Perception: Our day-in, day-out world is real. Reality: That world is a hoax, an elaborate deception spun by all-powerful machines of artificial intelligence that control us. Whoa….
In 1999, Andy and Lana Wachowski came up with an amazing trilogy that took us into a dark, high-tech world where things were not as they seemed. They put together a cast of stars that were both A-list and unknown, and blew us away with some intense special effects, and via the local movie theatre screen, we were all suddenly jacked into The Matrix.
Even though this was one of the most intense movies of the late 90s, it was revolutionary in so many ways, with the dark effects, the slo-motion, the choreographed fight scenes created by Yuen Woo-ping, and even the idea that we might be all just part of a big battery that ran an earth that had been taken over by machines was mind-boggling. Add a high-energy soundtrack featuring some of the hottest names in alternative rock of the day, and you get a film you just never get tired of. It is no wonder that we just could not get enough. This even spawned a disturbing spin-off, The Animatrix that featured some of the minor characters from the trilogy, and some speculative history of how this alternate world came about.

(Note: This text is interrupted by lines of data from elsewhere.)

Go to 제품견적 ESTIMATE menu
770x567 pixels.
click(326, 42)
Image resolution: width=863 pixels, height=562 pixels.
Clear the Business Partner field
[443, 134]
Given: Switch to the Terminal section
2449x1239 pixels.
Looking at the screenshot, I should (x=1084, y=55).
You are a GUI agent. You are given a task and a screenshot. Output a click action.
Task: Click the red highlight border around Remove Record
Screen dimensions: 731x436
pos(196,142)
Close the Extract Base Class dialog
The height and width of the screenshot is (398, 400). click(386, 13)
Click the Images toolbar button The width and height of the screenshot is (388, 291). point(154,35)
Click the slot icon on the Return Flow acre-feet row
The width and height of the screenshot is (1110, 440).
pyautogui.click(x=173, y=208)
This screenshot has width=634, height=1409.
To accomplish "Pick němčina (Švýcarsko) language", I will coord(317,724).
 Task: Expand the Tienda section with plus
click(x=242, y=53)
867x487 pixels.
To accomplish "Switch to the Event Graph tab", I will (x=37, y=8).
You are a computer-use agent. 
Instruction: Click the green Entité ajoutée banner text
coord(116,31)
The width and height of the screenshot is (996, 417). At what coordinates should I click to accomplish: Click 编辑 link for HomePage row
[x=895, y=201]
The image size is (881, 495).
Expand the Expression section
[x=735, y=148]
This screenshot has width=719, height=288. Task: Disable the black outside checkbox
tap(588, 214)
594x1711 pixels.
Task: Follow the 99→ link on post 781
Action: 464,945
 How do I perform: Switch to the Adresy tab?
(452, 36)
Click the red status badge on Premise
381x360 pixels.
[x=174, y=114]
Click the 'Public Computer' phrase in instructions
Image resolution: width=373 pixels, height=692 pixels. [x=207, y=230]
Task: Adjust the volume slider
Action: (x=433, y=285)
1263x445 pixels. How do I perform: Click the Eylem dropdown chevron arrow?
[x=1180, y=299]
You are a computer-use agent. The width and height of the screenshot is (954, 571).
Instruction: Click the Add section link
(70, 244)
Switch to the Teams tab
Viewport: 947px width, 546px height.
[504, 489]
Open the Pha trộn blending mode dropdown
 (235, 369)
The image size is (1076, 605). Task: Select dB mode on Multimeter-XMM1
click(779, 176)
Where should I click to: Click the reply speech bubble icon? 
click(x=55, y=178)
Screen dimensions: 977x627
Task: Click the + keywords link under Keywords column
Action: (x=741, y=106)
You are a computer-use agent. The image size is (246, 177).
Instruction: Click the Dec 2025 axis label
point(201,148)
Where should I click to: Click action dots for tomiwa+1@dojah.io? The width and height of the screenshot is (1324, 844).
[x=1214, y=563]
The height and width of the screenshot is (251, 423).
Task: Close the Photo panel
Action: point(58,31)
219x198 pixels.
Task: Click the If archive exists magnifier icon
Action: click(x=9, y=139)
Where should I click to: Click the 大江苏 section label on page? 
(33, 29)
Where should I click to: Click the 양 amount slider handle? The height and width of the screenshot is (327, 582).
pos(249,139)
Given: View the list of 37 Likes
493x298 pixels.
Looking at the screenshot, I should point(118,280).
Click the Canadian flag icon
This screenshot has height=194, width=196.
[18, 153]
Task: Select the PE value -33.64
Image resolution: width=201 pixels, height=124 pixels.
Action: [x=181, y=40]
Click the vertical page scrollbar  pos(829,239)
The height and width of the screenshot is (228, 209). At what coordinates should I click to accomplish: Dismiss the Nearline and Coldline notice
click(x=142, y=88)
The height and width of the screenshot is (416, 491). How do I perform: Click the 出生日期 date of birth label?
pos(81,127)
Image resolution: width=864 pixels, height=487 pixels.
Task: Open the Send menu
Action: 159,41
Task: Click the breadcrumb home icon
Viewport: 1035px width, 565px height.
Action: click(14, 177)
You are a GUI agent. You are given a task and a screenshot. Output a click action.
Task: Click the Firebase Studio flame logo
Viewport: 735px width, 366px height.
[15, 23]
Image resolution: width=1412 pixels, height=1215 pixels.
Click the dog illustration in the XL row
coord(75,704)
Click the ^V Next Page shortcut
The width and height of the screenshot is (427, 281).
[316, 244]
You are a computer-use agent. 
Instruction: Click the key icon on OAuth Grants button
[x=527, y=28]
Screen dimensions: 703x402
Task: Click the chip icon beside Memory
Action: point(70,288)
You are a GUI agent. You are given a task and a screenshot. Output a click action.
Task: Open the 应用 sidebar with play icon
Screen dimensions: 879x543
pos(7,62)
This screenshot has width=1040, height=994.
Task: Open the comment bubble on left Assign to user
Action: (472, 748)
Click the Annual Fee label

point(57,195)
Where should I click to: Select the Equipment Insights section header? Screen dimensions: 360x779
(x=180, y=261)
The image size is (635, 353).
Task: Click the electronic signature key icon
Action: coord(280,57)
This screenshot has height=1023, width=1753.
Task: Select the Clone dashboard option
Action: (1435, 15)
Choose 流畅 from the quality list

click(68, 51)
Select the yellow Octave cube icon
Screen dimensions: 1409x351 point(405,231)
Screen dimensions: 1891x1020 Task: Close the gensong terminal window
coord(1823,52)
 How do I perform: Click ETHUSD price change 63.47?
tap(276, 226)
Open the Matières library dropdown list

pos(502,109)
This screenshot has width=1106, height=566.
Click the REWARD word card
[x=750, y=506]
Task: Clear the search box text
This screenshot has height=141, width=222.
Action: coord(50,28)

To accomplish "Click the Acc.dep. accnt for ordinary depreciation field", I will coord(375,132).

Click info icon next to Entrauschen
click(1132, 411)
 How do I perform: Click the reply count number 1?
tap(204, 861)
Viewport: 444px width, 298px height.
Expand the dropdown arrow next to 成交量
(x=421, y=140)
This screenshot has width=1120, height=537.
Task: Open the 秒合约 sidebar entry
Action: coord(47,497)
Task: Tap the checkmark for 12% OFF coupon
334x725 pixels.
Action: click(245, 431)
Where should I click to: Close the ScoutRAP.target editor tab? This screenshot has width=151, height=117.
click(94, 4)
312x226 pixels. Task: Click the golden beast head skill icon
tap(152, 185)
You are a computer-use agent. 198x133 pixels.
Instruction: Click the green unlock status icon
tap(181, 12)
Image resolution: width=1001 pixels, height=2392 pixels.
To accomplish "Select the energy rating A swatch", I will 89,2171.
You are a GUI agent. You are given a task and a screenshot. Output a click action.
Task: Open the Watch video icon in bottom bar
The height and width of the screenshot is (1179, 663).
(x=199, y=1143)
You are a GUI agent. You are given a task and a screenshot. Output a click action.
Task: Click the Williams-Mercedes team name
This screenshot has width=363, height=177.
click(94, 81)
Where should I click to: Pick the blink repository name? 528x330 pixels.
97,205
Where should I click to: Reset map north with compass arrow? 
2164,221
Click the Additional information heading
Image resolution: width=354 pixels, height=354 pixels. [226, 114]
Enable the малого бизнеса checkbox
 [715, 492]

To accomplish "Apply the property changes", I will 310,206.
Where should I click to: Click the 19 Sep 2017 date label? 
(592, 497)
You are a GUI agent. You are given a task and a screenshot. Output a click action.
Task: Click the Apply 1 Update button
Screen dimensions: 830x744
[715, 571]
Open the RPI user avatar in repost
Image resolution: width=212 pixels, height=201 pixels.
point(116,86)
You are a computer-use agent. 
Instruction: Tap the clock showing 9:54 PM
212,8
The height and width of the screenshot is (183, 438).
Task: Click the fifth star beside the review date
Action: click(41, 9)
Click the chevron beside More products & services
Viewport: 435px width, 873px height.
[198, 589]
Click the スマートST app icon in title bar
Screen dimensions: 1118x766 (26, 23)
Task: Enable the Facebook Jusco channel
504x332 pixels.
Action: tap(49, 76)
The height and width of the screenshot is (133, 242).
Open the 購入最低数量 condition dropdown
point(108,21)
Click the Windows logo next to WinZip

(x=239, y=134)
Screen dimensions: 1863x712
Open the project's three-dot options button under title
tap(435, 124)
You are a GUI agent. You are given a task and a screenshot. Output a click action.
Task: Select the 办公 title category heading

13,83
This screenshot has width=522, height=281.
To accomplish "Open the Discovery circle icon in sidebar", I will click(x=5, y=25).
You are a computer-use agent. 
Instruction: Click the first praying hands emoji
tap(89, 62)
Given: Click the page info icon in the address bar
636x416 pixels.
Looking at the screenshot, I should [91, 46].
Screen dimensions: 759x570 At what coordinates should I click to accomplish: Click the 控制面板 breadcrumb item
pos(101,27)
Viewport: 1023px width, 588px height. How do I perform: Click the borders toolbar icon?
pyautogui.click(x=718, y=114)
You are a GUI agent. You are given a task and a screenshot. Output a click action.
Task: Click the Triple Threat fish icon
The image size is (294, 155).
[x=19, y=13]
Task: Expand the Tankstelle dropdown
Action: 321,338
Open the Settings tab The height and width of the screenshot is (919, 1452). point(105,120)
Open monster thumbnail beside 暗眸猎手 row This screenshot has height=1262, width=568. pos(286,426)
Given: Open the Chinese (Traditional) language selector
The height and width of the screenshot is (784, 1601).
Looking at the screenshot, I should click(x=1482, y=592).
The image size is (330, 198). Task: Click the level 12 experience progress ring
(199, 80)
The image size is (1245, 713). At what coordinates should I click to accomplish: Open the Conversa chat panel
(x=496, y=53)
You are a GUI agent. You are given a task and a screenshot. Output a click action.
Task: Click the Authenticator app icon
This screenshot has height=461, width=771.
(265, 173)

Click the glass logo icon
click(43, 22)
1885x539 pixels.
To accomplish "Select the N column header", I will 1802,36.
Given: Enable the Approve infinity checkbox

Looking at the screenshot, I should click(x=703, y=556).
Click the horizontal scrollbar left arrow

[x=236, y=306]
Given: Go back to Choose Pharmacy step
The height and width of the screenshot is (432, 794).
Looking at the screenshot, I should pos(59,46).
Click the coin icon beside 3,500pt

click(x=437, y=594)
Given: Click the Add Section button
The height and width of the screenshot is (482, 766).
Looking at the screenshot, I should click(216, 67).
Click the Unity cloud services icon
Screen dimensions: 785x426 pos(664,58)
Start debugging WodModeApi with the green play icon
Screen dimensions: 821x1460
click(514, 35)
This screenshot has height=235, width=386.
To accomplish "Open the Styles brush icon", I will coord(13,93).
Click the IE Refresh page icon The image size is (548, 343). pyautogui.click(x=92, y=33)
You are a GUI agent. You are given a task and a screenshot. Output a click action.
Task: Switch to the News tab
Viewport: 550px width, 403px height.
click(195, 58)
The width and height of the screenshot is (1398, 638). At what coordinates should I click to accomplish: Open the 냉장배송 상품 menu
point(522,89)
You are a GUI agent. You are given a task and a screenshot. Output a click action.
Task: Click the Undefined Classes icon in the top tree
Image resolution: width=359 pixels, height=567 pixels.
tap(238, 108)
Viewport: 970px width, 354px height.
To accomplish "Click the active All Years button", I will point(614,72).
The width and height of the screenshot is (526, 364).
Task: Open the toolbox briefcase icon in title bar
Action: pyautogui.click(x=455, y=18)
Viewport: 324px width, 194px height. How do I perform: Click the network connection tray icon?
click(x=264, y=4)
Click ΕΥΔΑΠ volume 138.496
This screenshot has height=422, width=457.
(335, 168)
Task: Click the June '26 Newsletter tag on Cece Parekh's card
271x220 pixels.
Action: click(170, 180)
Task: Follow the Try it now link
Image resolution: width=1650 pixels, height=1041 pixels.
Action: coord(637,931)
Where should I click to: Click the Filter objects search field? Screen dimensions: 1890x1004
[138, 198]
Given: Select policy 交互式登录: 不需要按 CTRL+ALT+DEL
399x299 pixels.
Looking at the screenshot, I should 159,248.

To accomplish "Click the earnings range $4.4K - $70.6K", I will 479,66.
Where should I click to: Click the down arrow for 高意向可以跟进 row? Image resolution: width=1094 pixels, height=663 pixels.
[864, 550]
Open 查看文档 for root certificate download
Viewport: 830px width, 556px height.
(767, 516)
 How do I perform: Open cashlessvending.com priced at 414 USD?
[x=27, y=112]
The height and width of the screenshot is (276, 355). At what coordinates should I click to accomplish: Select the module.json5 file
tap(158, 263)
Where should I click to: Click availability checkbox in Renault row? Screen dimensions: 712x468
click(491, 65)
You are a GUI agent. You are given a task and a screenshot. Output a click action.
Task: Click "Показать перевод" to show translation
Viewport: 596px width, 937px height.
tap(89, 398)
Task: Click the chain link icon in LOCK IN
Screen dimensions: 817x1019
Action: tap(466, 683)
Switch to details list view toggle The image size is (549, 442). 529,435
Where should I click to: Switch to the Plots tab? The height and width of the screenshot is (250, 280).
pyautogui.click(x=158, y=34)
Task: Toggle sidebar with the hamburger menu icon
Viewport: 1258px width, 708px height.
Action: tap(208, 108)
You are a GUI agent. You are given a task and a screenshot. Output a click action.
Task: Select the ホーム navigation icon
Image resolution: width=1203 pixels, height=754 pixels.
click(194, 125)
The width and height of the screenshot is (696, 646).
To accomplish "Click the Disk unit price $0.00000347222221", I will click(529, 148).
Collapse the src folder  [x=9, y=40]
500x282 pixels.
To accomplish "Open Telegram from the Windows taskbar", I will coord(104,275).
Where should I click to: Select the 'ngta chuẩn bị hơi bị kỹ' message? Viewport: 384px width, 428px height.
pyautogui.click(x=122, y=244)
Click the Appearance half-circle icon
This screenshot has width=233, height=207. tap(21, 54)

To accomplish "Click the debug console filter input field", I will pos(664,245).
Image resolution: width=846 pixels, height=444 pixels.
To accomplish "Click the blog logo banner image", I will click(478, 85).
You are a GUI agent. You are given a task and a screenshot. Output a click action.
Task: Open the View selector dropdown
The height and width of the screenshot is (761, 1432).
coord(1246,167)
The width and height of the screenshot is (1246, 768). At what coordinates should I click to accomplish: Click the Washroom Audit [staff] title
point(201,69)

In the opening, we see a hacker, known online simply as “Neo” (Keanu Reeves) doing some late night work for a client. He gets a message from someone online known as “Morpheus”(Laurence Fishburne). Morpheus tells him to follow the white rabbit. When Neo’s customer arrives with his friends to pick up his software, he finds they are dressed to go clubbing, and they invite him to come along. His customer’s date has a tattoo of The White Rabbit from Alice in Wonderland on her shoulder. He goes along, following Morpheus’ advice, curious to see where this will take him.
At the club, he runs into Trinity (Carrie-Anne Moss), a plain Jane of a woman with a body that won’t quit. She has come to tell him that the world is not as he sees it, and that he will be meeting with Morpheus soon. The next day, he goes to his regular software designer job, late and hung-over. He gets the third-degree ribbing from his supervisor, and then is sent back to his cubicle. He then receives a package from by a FedEx courier. In it is a Nokia cellphone, and it rings as soon as he opens the box. On the line is Morpheus, and he directs Neo on a way to escape from the Agents that are hunting for him.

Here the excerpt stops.